STATED GOAL 1
Using the btrfs qgroup patch below, rewrite more briefly the paragraph that begins "Also, allow depending functions," keeping its main facts.
STATED GOAL 2
In the btrfs qgroup patch below, how many insertions and deletions does the change to fs/btrfs/qgroup.c make?

Also, allow depending functions to accept parameter @exec_post to
determine whether we need to trigger backref walk.

This provides the basis for later delayed subtree scan work.

Signed-off-by: Qu Wenruo <wqu@suse.com>
---
 fs/btrfs/qgroup.c | 104 ++++++++++++++++++++++++++++++++--------------
 1 file changed, 72 insertions(+), 32 deletions(-)

diff --git a/fs/btrfs/qgroup.c b/fs/btrfs/qgroup.c
index 6c674ac29b90..c50c369d5f16 100644
--- a/fs/btrfs/qgroup.c
+++ b/fs/btrfs/qgroup.c
@@ -1793,7 +1793,7 @@ static int qgroup_trace_extent_swap(struct btrfs_trans_handle* trans,
 				    struct extent_buffer *src_eb,
 				    struct btrfs_path *dst_path,
 				    int dst_level, int root_level,
-				    bool trace_leaf)
+				    bool trace_leaf, bool exec_post)
 {
 	struct btrfs_key key;
 	struct btrfs_path *src_path;
@@ -1884,22 +1884,23 @@ static int qgroup_trace_extent_swap(struct btrfs_trans_handle* trans,
 	 * Now both @dst_path and @src_path have been populated, record the tree
 	 * blocks for qgroup accounting.
 	 */
-	ret = btrfs_qgroup_trace_extent(trans, src_path->nodes[dst_level]->start,
-			nodesize, GFP_NOFS);
+	ret = qgroup_trace_extent(trans, src_path->nodes[dst_level]->start,
+				  nodesize, GFP_NOFS, exec_post);
 	if (ret < 0)
 		goto out;
-	ret = btrfs_qgroup_trace_extent(trans,
-			dst_path->nodes[dst_level]->start,
-			nodesize, GFP_NOFS);
+	ret = qgroup_trace_extent(trans, dst_path->nodes[dst_level]->start,
+				  nodesize, GFP_NOFS, exec_post);
 	if (ret < 0)
 		goto out;
 
 	/* Record leaf file extents */
 	if (dst_level == 0 && trace_leaf) {
-		ret = btrfs_qgroup_trace_leaf_items(trans, src_path->nodes[0]);
+		ret = qgroup_trace_leaf_items(trans, src_path->nodes[0],
+					      exec_post);
 		if (ret < 0)
 			goto out;
-		ret = btrfs_qgroup_trace_leaf_items(trans, dst_path->nodes[0]);
+		ret = qgroup_trace_leaf_items(trans, dst_path->nodes[0],
+					      exec_post);
 	}
 out:
 	btrfs_free_path(src_path);
@@ -1932,7 +1933,8 @@ static int qgroup_trace_new_subtree_blocks(struct btrfs_trans_handle* trans,
 					   struct extent_buffer *src_eb,
 					   struct btrfs_path *dst_path,
 					   int cur_level, int root_level,
-					   u64 last_snapshot, bool trace_leaf)
+					   u64 last_snapshot, bool trace_leaf,
+					   bool exec_post)

SUPPLIED RECORDS
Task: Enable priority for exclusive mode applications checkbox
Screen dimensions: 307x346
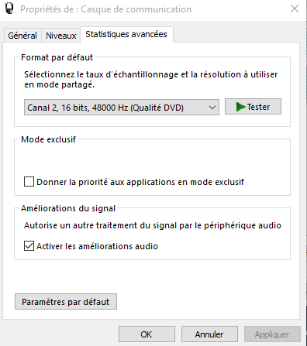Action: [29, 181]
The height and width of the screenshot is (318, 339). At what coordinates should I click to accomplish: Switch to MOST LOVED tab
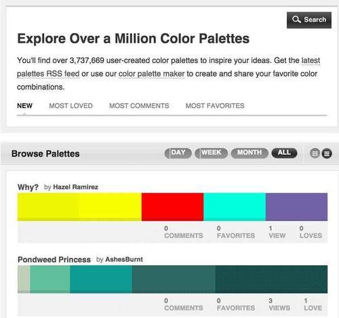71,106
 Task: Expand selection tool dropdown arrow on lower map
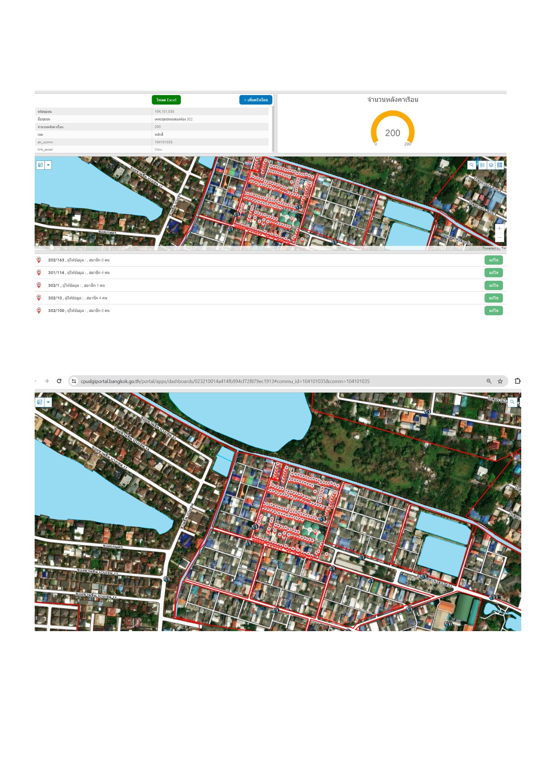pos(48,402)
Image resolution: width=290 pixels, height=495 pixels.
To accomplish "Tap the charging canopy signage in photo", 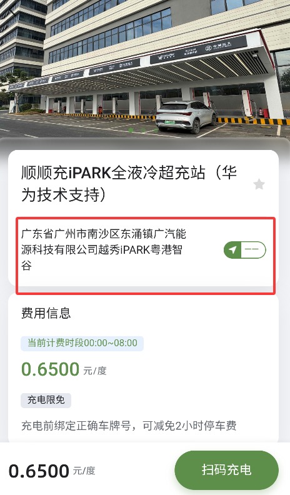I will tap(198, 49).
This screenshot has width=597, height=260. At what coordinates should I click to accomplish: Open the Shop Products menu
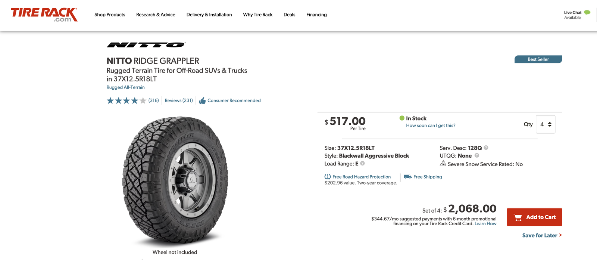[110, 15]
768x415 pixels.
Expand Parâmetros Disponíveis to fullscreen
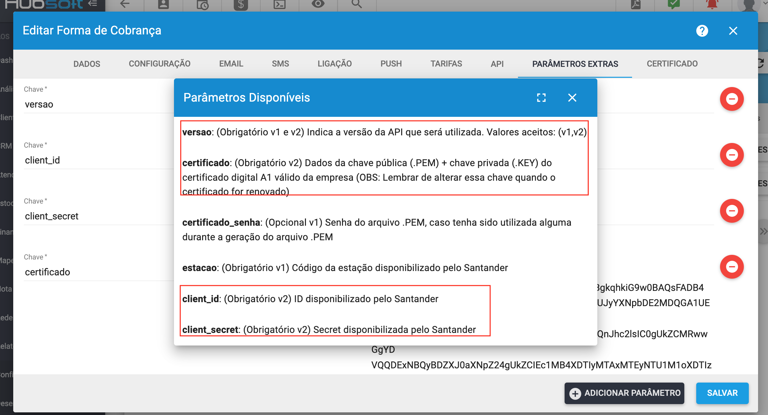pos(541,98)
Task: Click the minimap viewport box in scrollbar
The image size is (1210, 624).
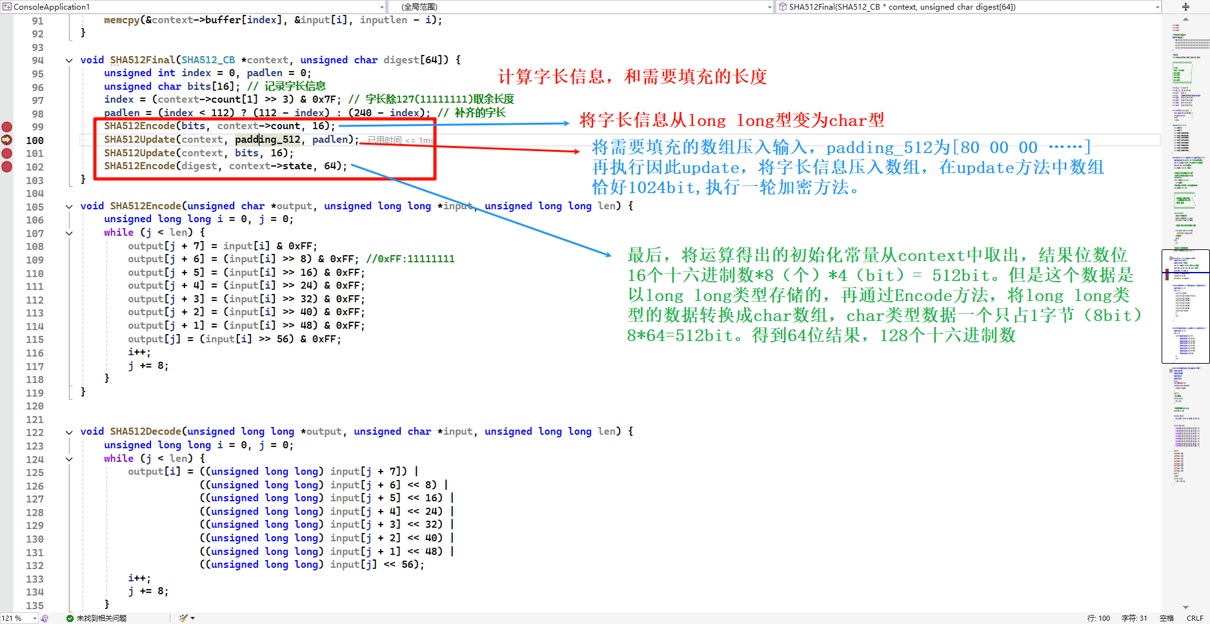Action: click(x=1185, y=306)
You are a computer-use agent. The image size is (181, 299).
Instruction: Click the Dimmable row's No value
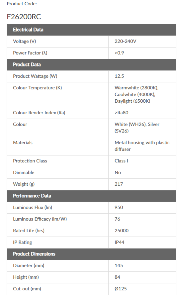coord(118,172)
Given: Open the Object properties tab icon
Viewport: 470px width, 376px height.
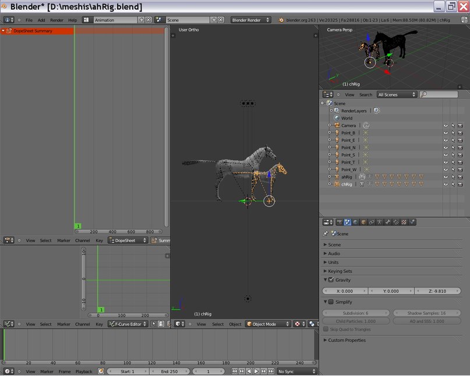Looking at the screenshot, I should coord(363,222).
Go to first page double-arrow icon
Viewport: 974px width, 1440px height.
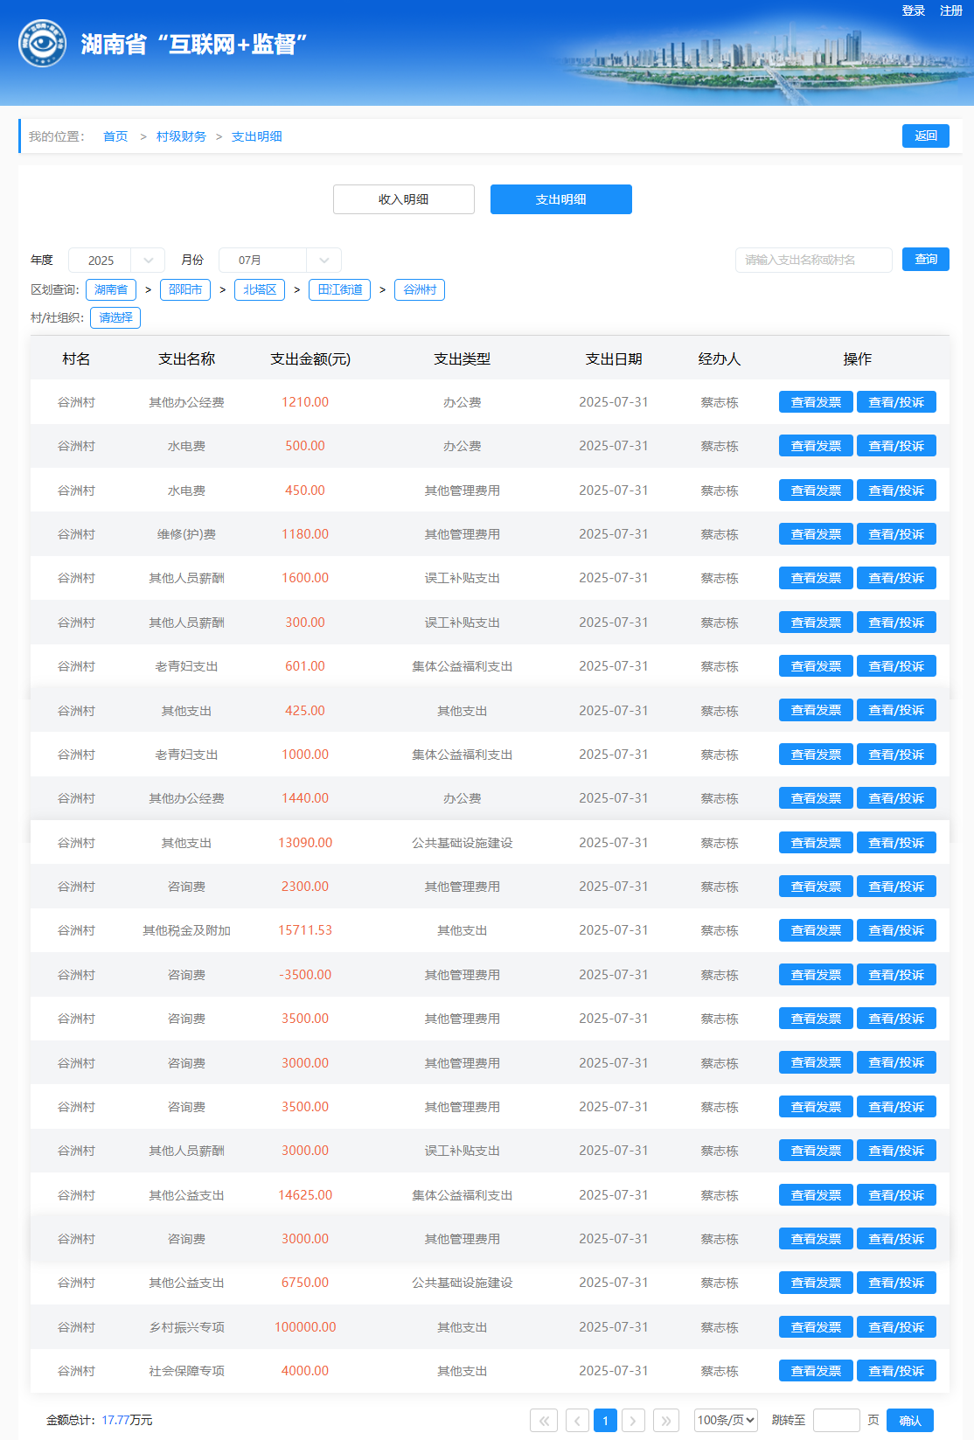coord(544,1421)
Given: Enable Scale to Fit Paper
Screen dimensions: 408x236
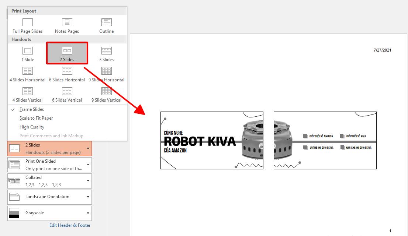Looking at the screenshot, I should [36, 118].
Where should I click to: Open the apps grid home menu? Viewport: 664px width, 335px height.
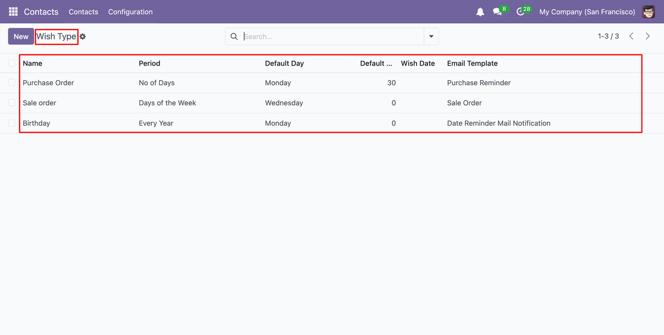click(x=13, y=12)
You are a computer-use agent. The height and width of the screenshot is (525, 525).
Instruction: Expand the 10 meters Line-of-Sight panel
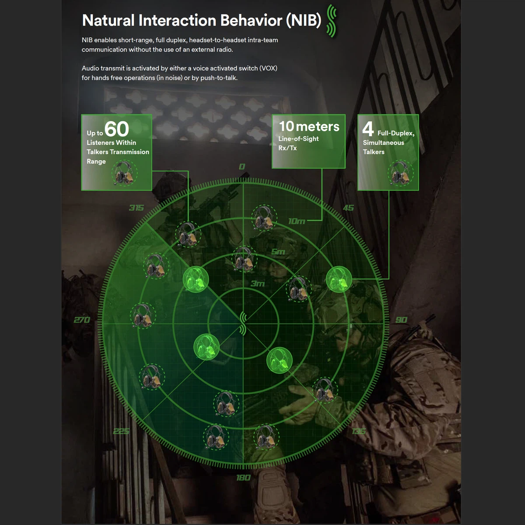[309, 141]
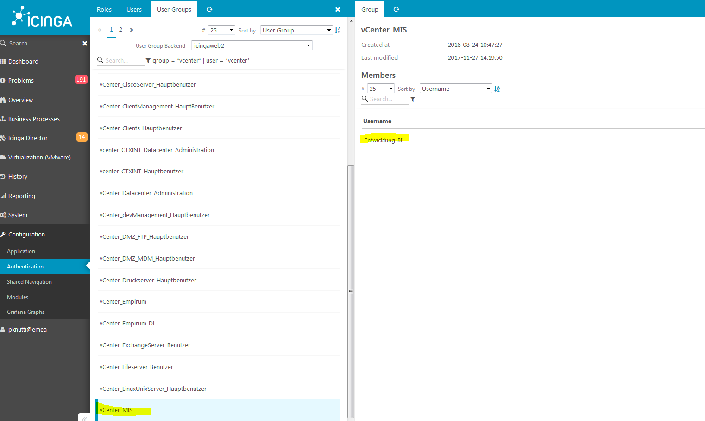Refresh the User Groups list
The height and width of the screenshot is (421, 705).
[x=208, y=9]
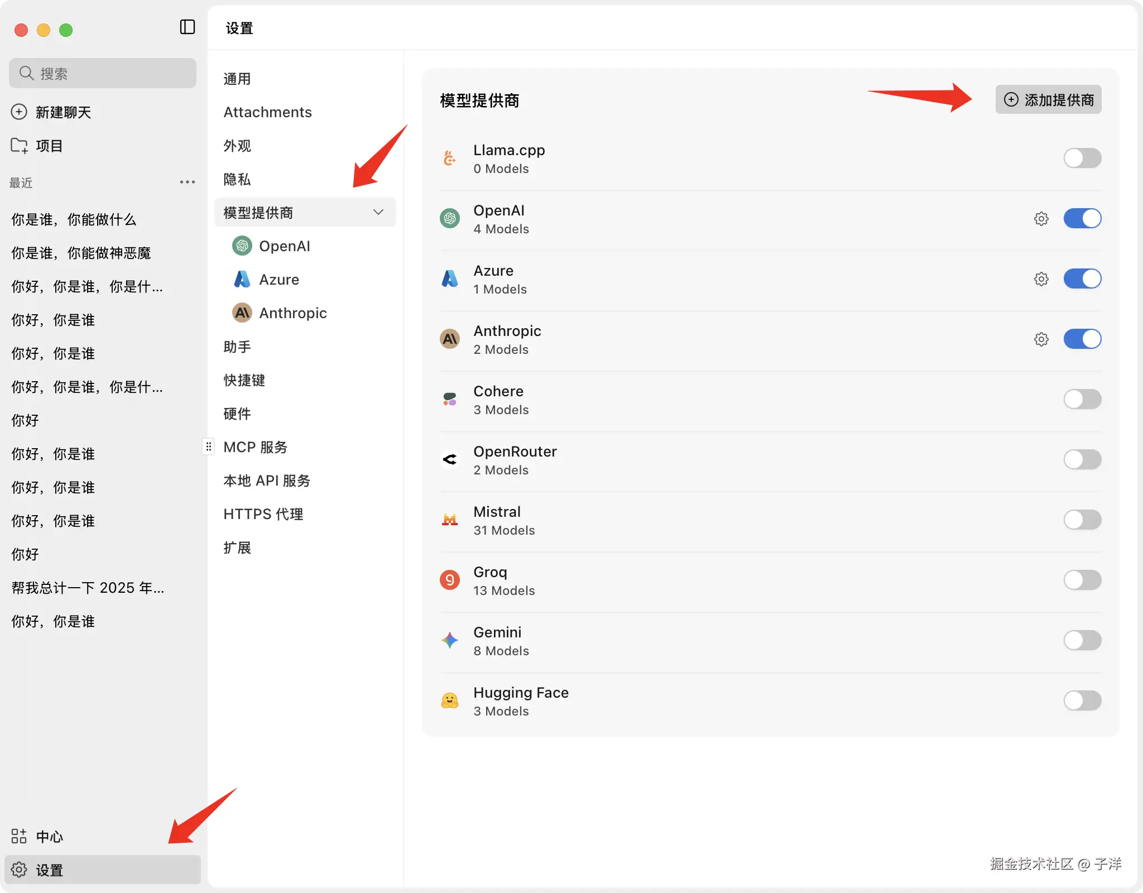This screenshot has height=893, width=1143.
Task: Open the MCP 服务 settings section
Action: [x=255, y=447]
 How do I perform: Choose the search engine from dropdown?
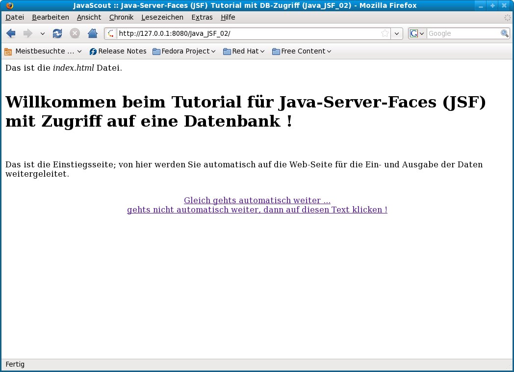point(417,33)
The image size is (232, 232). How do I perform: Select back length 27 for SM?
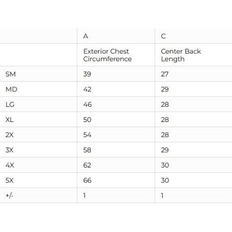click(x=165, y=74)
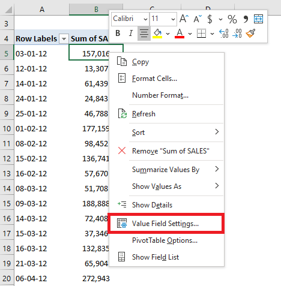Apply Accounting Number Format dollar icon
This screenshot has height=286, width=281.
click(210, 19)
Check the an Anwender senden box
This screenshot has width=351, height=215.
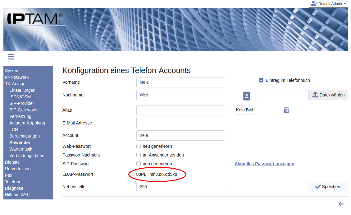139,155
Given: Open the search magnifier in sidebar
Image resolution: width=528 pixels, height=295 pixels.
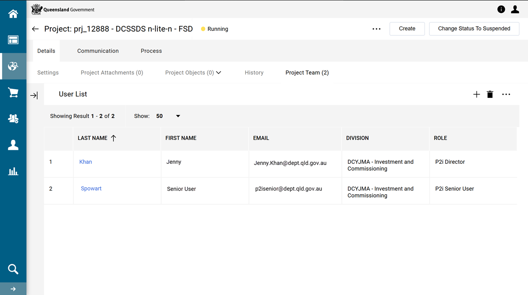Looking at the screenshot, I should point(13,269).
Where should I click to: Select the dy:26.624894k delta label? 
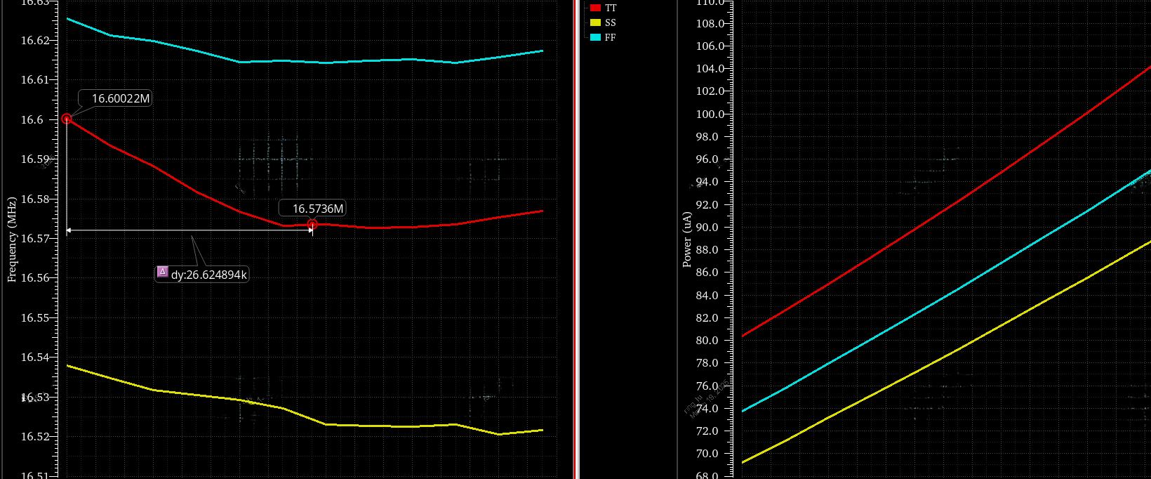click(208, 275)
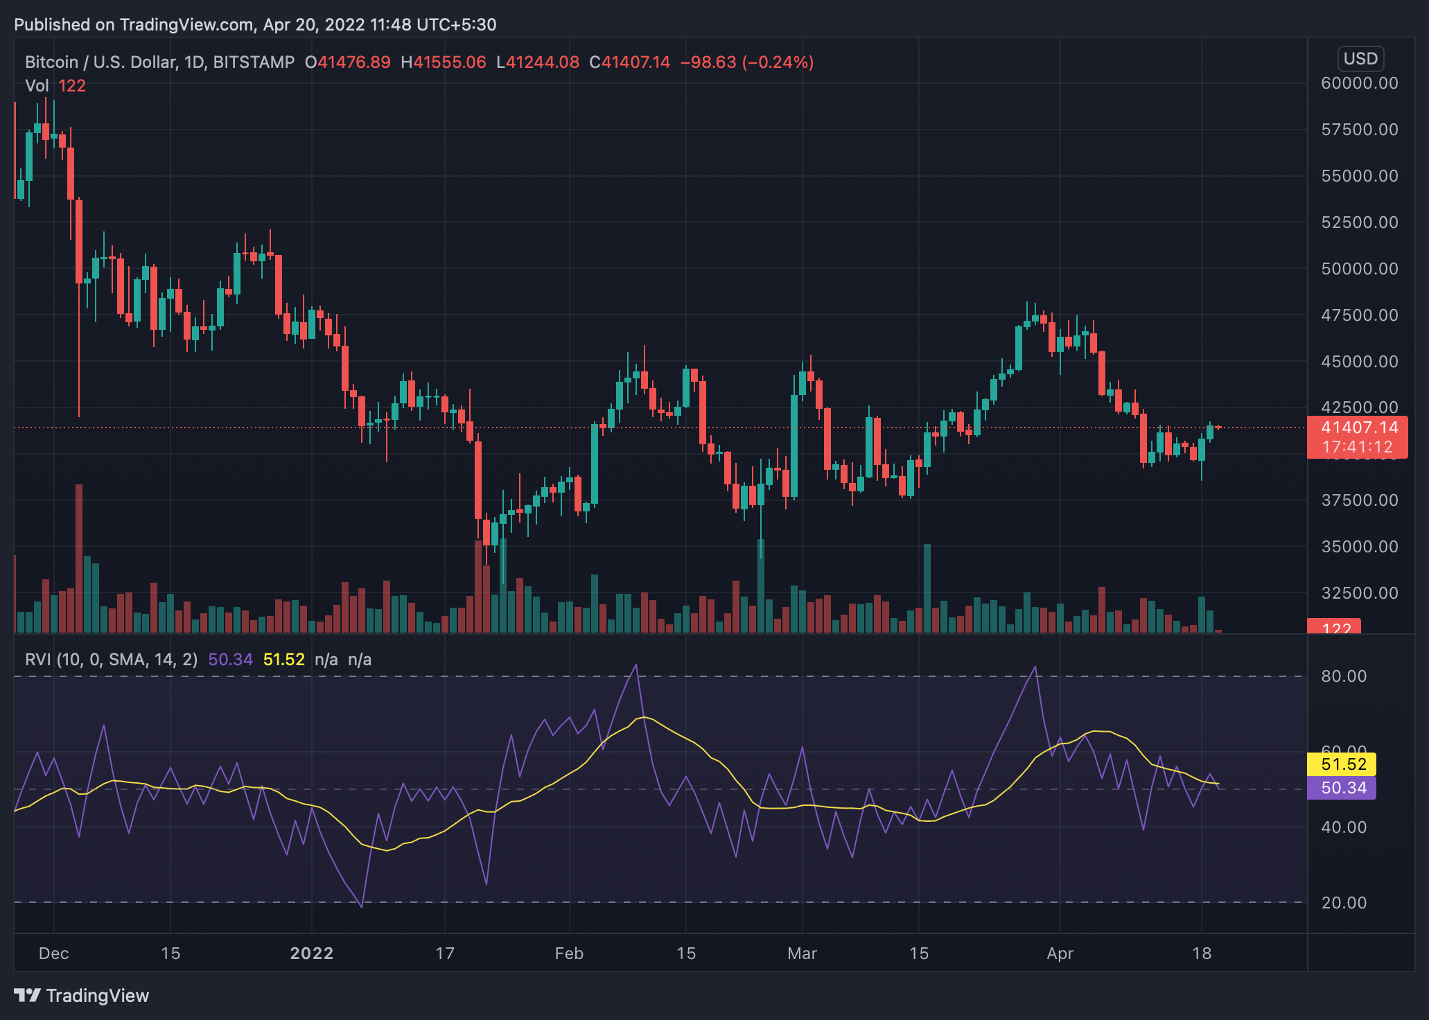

EXERCISE SOLUTION 1
Let dependent functions take an @exec_post parameter that decides whether to trigger a backref walk.

EXERCISE SOLUTION 2
72 insertions and 32 deletions.